Quartiles of Sample are Good Estimators of Quartiles of Original Data?

30 Views Asked by At

I am trying to argue that if I have $n$ numbers, and I sample $cp\log p$ numbers of them, then find the 4 quartiles of them $S_1, S_2, S_3, S_4$, then use them to the estimate the real quartiles $Q_1, Q_2, Q_3, Q_4$, then each quartile will have at most $\frac{n}{3}$ elements with a high probability . I am trying to use Chernoff Inequality but I am stuck, any help?

1

There are 1 best solutions below

0
On

Hint:

Assume the CDF $F$ is continuous (so all quantiles exist in the strict sense). It's actually sufficient to assume that all quartiles exist in the strict sense (i.e. $1/4,1/2,3/4$ are all in the range of $F$). If they don't then you need to be more careful about discreteness issues.

Anyway, you want a way to estimate the probability that there exists $k \in \{ 1,2,3,4 \}$ such that the number of elements of the sample in $(Q_{k-1},Q_k]$ exceeds $n/3$, where $Q_0=-\infty$.

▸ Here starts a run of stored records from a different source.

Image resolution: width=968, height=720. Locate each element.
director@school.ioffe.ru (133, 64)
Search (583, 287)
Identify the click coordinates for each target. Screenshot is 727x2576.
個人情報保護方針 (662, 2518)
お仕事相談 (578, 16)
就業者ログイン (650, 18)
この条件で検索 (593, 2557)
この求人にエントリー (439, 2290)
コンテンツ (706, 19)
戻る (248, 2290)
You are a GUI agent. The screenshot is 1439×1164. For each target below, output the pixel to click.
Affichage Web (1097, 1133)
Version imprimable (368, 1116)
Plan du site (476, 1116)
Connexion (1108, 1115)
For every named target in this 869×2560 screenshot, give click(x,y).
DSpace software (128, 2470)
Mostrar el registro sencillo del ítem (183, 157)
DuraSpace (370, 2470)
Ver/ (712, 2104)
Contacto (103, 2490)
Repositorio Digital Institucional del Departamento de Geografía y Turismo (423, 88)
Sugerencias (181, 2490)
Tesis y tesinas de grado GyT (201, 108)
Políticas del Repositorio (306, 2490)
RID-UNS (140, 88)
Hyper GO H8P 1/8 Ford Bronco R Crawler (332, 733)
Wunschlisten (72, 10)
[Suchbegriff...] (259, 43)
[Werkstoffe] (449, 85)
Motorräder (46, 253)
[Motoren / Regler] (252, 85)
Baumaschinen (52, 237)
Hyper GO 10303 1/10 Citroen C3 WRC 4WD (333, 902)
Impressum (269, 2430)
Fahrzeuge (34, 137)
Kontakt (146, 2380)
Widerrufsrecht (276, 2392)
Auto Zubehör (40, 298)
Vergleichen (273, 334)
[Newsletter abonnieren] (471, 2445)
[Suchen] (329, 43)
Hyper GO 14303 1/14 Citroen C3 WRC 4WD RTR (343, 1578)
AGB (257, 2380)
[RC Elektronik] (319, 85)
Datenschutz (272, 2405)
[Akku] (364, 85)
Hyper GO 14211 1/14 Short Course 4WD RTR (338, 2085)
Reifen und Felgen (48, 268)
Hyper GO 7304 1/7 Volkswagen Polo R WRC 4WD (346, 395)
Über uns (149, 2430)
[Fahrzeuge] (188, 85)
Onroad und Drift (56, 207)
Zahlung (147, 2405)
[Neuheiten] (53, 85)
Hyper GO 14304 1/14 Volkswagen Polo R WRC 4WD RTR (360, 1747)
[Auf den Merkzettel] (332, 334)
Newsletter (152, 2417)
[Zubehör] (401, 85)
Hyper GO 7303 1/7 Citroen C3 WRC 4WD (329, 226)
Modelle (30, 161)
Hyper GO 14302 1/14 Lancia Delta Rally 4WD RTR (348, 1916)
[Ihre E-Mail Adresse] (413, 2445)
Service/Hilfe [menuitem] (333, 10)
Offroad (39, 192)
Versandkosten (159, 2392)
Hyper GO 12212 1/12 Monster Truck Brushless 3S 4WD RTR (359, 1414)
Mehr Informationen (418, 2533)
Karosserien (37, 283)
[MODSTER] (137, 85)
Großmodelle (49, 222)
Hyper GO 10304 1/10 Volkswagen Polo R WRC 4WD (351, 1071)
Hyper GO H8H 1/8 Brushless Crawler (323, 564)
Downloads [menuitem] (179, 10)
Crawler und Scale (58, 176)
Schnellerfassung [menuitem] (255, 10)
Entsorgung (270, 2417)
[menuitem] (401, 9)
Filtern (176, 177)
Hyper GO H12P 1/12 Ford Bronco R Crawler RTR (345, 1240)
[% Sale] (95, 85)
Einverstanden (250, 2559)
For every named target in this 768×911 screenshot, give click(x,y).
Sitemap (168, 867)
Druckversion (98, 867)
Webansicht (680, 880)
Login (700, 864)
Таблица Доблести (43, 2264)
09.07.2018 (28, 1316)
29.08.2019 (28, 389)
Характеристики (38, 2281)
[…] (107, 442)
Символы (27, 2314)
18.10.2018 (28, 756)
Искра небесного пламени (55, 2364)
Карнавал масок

The distribution of the number of elements of the sample lying in $(Q_{k-1},Q_k)$ for a fixed $k$ is Binomial(n,1/4). Call that $X_k$. The $X_k$ are not independent because they are constrained to sum to $n$, but they are independent upon conditioning on that event. That is, the joint PMF is of the form

$$p_{(X_1,X_2,X_3,X_4)}(x_1,x_2,x_3,x_4)=\begin{cases} Z^{-1} \prod_{i=1}^4 p_X(x_i) & x_i \in \{ 0,1,\dots,n \},\sum_{i=1}^4 x_i=n \\ 0 & \text{otherwise} \end{cases}$$

where $Z$ is a normalization constant (a physicist might call it a "partition function") and $p_X$ is the Binomial(n,1/4) PMF.

You are left with some inclusion-exclusion problem to handle. The choice of $n/3$ conveniently ensures that the relevant triple and quadruple intersections are empty, so

$$P(\exists k : X_k>n/3)=\sum_k P(X_k>n/3)-\sum_{j<k} P(X_j>n/3,X_k>n/3).$$

So you need to know the joint distribution of the pairs $(X_j,X_k)$ in order to complete the problem. Of course, for each sum, all the summands in that sum are the same number, so this is of the form

$$4p-6q$$

for some $p,q$ that you need to find. $p$ is easy enough to find, it is just $1-F_X(n/3)$ where $F_X$ is the Binomial(n,1/4) CDF. Finding $q$ will require you to think about the joint PMF I gave above a little bit.